Four different symptoms, all at once, on a live KiwiSaver portal with 180,000 members and an FMA that cares. In the heat of it, the instinct is to find who broke it — “who deployed last night?” — and to fix each symptom in isolation. Both instincts will fail you. The symptoms are not four unrelated bugs; they are the visible ends of a smaller number of underlying causes, some of which trigger each other. And hunting for a culprit makes the engineers who understand the system best go quiet exactly when you need them talking.

This is the final skill of the capstone, and the one that separates a tester from a senior one: taking a pile of simultaneous production failures, diagnosing the chain that links them to their root causes, and writing it up in a way that fixes the system rather than punishing a person. Everything you learned in the first six weeks — requirements, design, evidence, defects, regression, release — comes back today, because every one of these failures traces to a decision made earlier.

Senior engineer insight

Testers who thrive in this phase stop asking "what broke?" and start asking "what linked these failures?" — the ability to see the failure chain before touching a single fix is what separates a methodical senior from someone who ships three hot-fixes and breaks a fourth thing. The unique pressure of Week 7 is that you have already been living with this codebase for six weeks: you think you know how it hangs together, and that familiarity is exactly what makes you skip the chain-drawing step and trust your gut instead.

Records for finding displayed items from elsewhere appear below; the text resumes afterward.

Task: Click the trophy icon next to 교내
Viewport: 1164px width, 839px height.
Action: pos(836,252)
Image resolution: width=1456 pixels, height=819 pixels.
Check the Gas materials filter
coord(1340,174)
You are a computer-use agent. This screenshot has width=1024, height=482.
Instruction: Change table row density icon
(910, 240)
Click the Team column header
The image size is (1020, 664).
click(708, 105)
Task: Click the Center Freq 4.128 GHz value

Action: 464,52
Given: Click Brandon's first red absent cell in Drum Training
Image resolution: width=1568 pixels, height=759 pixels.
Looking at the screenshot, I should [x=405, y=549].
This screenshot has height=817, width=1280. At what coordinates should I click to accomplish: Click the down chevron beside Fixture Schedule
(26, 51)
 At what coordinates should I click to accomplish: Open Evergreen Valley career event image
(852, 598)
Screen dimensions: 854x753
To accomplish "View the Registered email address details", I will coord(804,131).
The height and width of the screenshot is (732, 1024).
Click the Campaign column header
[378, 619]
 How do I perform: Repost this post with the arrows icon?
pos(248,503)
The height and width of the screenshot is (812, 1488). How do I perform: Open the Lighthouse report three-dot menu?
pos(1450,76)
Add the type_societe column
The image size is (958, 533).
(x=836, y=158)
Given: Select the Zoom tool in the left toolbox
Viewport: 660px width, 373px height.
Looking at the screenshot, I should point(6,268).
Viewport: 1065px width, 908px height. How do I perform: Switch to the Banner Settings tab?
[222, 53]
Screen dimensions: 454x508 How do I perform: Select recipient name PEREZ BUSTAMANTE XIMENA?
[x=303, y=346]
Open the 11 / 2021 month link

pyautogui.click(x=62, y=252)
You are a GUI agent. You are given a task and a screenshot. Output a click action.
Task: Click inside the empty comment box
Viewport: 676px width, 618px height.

Most common capstone mistake at this stage: writing a post-mortem that lists the symptoms as the root causes — "Save button id mismatch" is a symptom; "no contract check on breaking interface changes" is the root cause. One leads to a ten-minute patch, the other leads to a pipeline change that prevents the next six incidents.

From the field

A Wellington team delivering an upgrade to a Benefits NZ self-service portal assumed their post-release week would be quiet — they had green regression results and a sign-off from the accessibility consultant. What they discovered on day three was that two overnight configuration changes had interacted: a CDN cache rule was serving stale API responses to mobile users, and a front-end timeout that was supposed to show a fallback message was silently eating the errors instead, so members were seeing a blank screen with no explanation. The team's first instinct was to roll back the CDN change, which would have masked the timeout bug entirely. What changed their approach was a test lead who refused to touch the rollback until they had drawn the full failure chain on a whiteboard — it took twenty minutes they felt they didn't have, and it revealed that the real fix was a two-line timeout handler change that prevented any recurrence. The government's post-mortem template, modelled on the pattern used by the New Zealand Transport Accident Investigation Commission, requires that every action name a system or process gap rather than a person — a discipline the team later said made the debrief the most honest conversation they'd had all year.

2 The Rule

Multiple simultaneous failures are usually a chain, not a coincidence — trace the symptoms back to their root causes before you fix anything, because fixing a symptom can hide the cause that will strike again. And write the review blamelessly: incidents come from system and process gaps, not bad people, and a hunt for a culprit silences the only people who can fix it.

3 The Analogy

Analogy

An air-accident investigator, not a blame court.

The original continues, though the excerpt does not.